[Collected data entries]
------------

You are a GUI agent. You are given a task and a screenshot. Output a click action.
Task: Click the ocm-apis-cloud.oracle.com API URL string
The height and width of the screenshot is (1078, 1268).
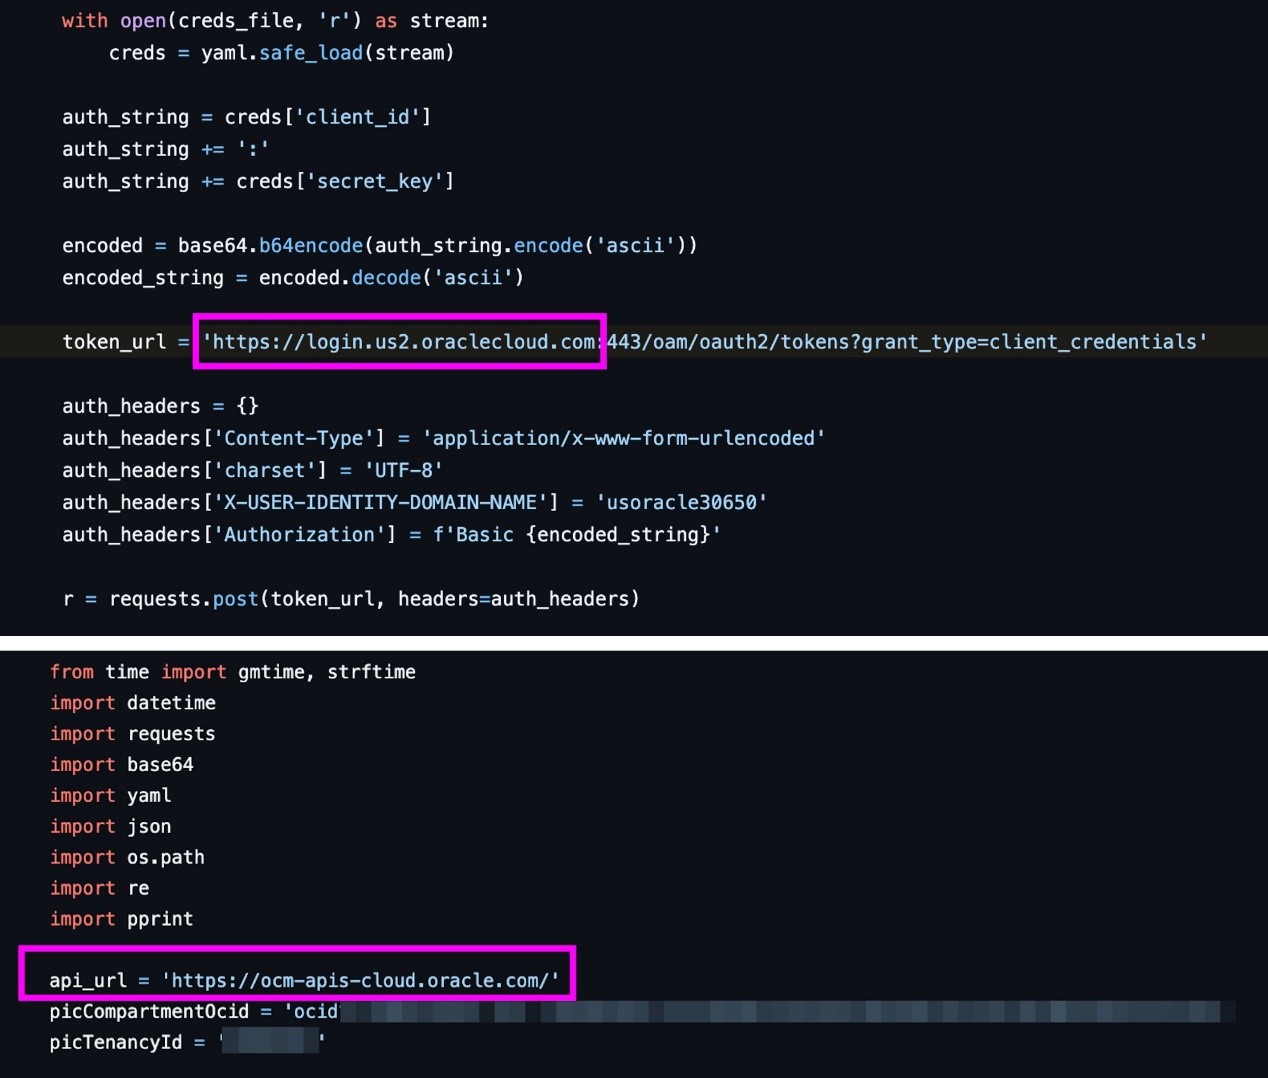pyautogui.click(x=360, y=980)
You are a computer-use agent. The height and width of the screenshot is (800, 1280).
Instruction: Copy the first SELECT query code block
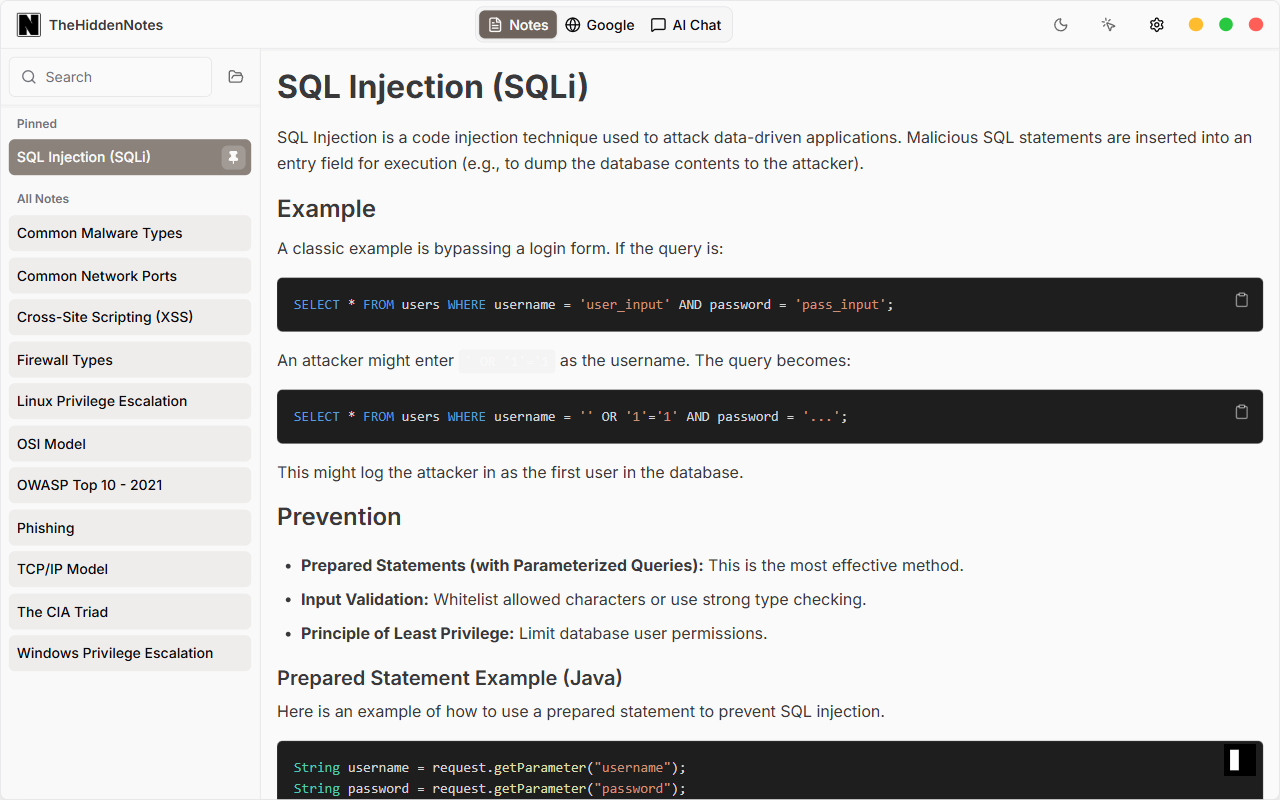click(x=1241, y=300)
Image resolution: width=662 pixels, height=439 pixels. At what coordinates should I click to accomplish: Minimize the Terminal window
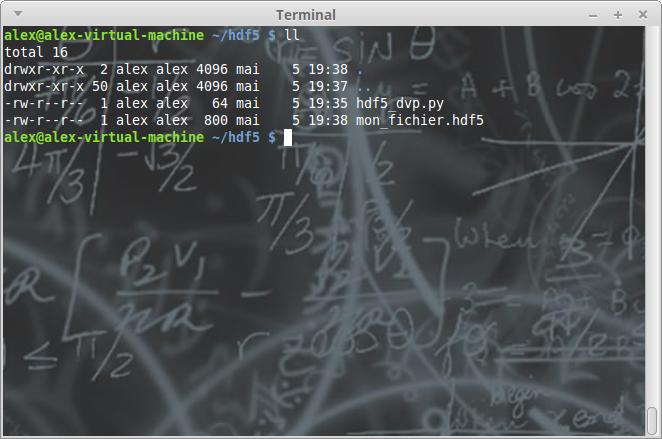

------------

Activity → Find each line above that contains "agent", and copy those lines.

Answer to this task →
You are a GUI agent. You are given a task and a screenshot. Output a click action.
You are a computer-use agent. The height and width of the screenshot is (800, 1280).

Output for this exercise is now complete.